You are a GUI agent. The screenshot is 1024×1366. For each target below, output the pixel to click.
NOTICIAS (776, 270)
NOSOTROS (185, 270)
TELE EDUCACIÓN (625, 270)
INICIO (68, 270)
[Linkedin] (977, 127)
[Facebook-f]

--------

Task instructions
Once you have read the records, output each one exactly as written.

Task answer
You are a GUI agent. The screenshot is 1024×1366. For each target below, output the pixel to click.
NOTICIAS (776, 270)
NOSOTROS (185, 270)
TELE EDUCACIÓN (625, 270)
INICIO (68, 270)
[Linkedin] (977, 127)
[Facebook-f]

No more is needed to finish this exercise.